Rubio heads to Europe as transatlantic tensions soar
Rubio heads to Europe as transatlantic tensions soar / Photo: © AFP/File

Rubio heads to Europe as transatlantic tensions soar

US Secretary of State Marco Rubio heads Wednesday to a NATO meeting in Europe as transatlantic tensions soar, with President Donald Trump slapping tariffs on Europeans and challenging Denmark's sovereignty over Greenland.

Text size:

Rubio will join two days of talks among NATO foreign ministers in Brussels, a preparation for a June leaders' summit in The Hague.

The new US administration has quickly shown itself ideologically at odds with much of Europe. Vice President JD Vance made the Trump team's European debut in February by calling on Germany to stop shunning the far right.

Rubio will arrive hours after Trump is set to implement sweeping tariffs, part of an effort to remake the global economic order and shatter decades of efforts toward freer trade.

Most European allies are expected to respond quickly and strongly, leading to fears of a global trade war with an epicentre in a divided Western bloc.

"The president rightfully states that the state of global trade is completely unfair to America," Rubio said in a Fox News Radio interview in March.

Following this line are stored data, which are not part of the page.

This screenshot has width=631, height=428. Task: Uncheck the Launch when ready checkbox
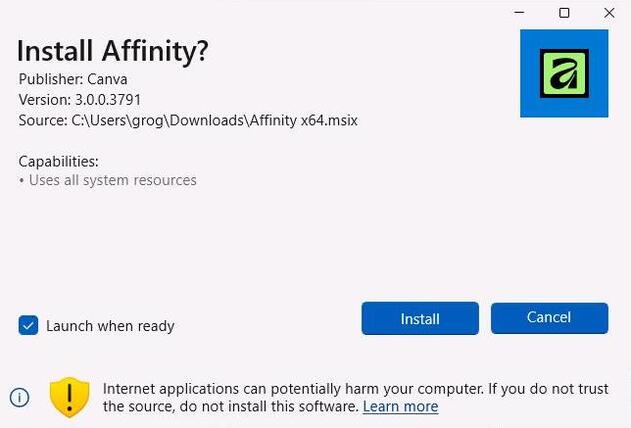tap(28, 325)
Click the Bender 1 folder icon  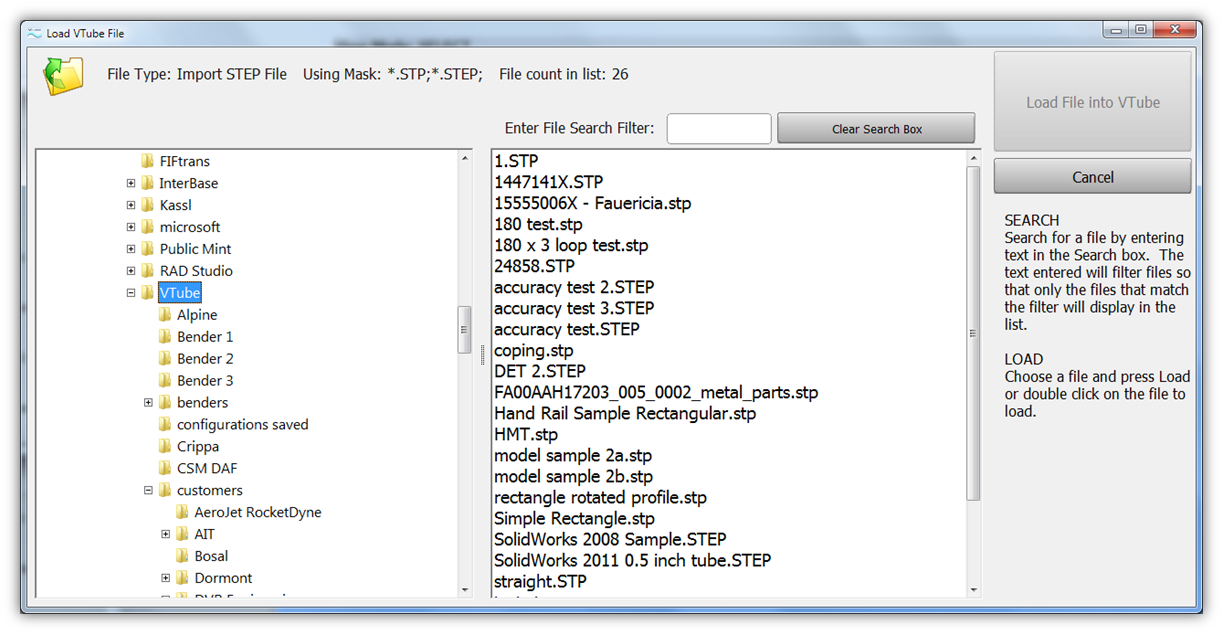click(165, 337)
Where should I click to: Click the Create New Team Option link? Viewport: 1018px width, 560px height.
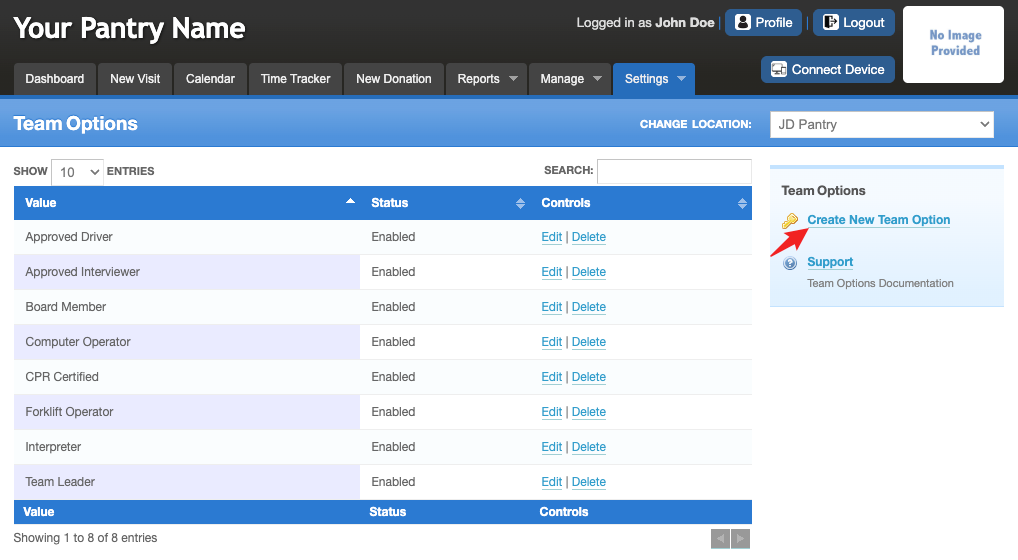pyautogui.click(x=878, y=220)
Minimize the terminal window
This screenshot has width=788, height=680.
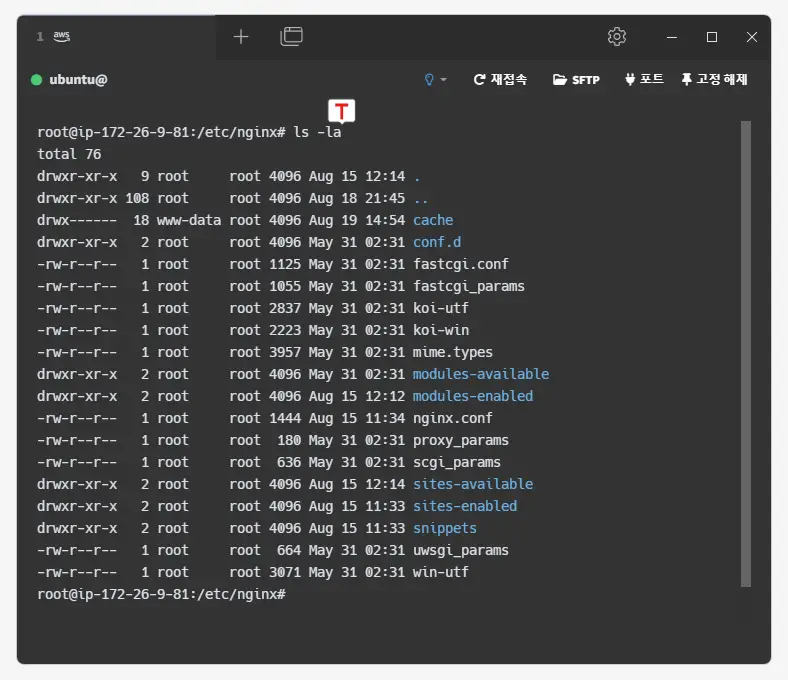click(x=672, y=37)
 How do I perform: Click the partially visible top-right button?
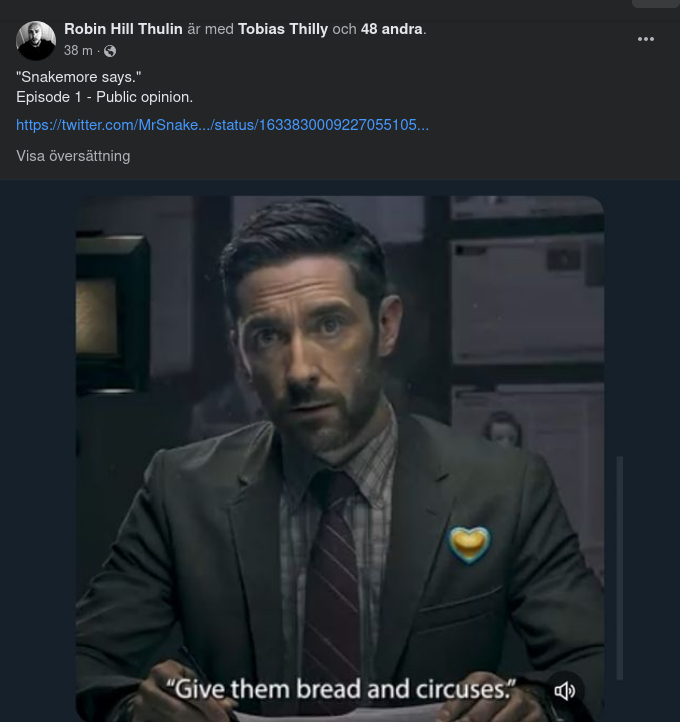[x=655, y=4]
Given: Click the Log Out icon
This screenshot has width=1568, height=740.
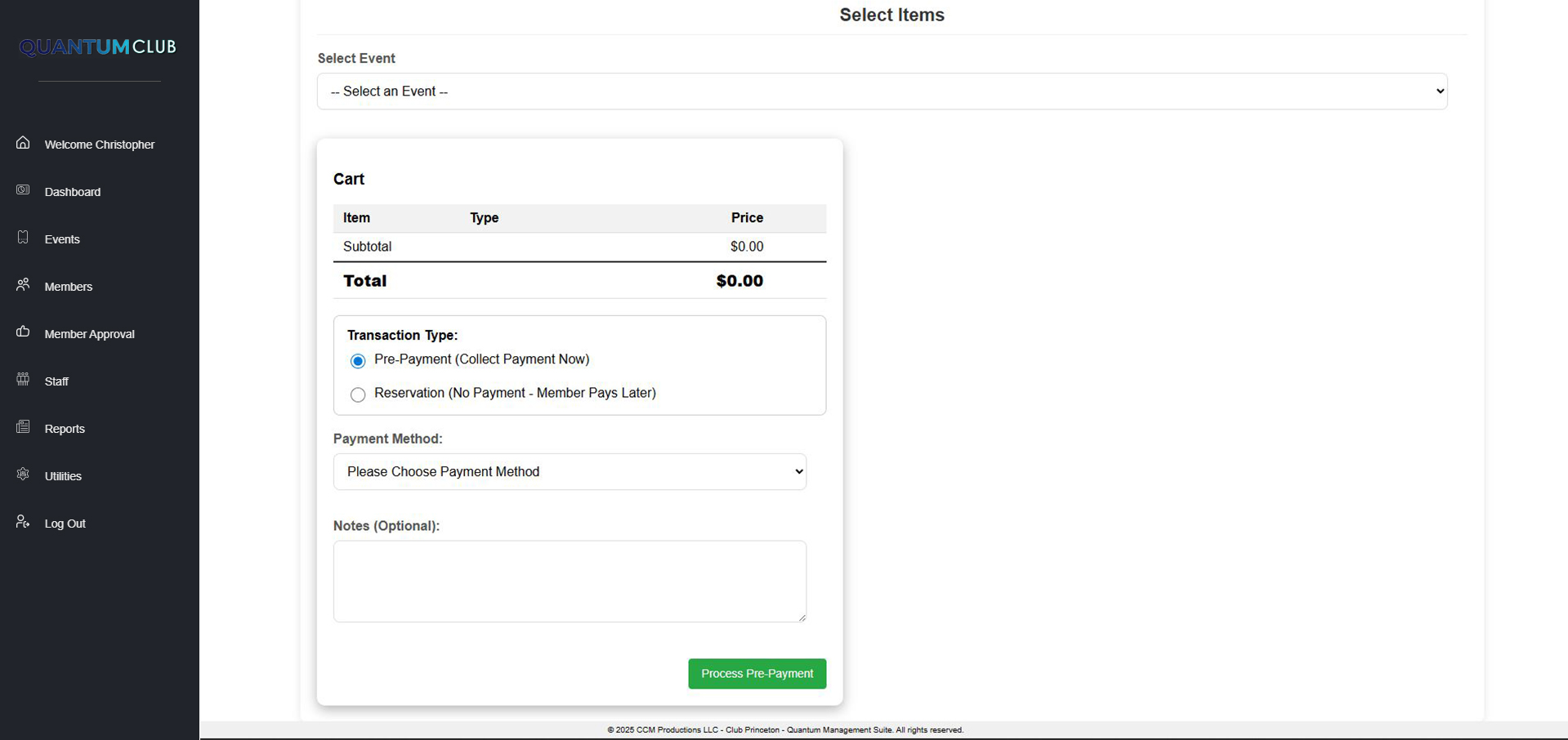Looking at the screenshot, I should [23, 522].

"So I get why all these countries are unhappy, because they got a great deal going on and they want to keep it going."

Other than Canada, which Trump has mocked as the 51st US state, perhaps no ally has come under as much fire as Denmark.

Trump covets its Arctic territory Greenland, which is resource rich and strategically located.

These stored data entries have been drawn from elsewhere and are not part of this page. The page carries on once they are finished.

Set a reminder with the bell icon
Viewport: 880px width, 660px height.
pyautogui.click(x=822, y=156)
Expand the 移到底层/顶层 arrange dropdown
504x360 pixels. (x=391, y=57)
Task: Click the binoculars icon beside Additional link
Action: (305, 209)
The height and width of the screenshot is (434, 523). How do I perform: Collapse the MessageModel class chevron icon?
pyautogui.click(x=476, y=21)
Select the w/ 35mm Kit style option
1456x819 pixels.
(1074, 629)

Vance flew last week to an American space base there and said: "Our message to Denmark is very simple: You have not done a good job by the people of Greenland."

Foreign Minister Lars Lokke Rasmussen, who hopes to meet Rubio in Brussels, said that Denmark did "not appreciate the tone" of Vance.

"This is not how you speak to your close allies, and I still consider Denmark and the United States to be close allies," Rasmussen said on X after Vance's trip.

- Swings on Ukraine -

The talks come a month after Trump stunned Europeans by dressing down Ukrainian President Volodymyr Zelensky in a White House meeting, with Vance calling him ungrateful for the billions of dollars of US weapons sent to repel a Russian invasion.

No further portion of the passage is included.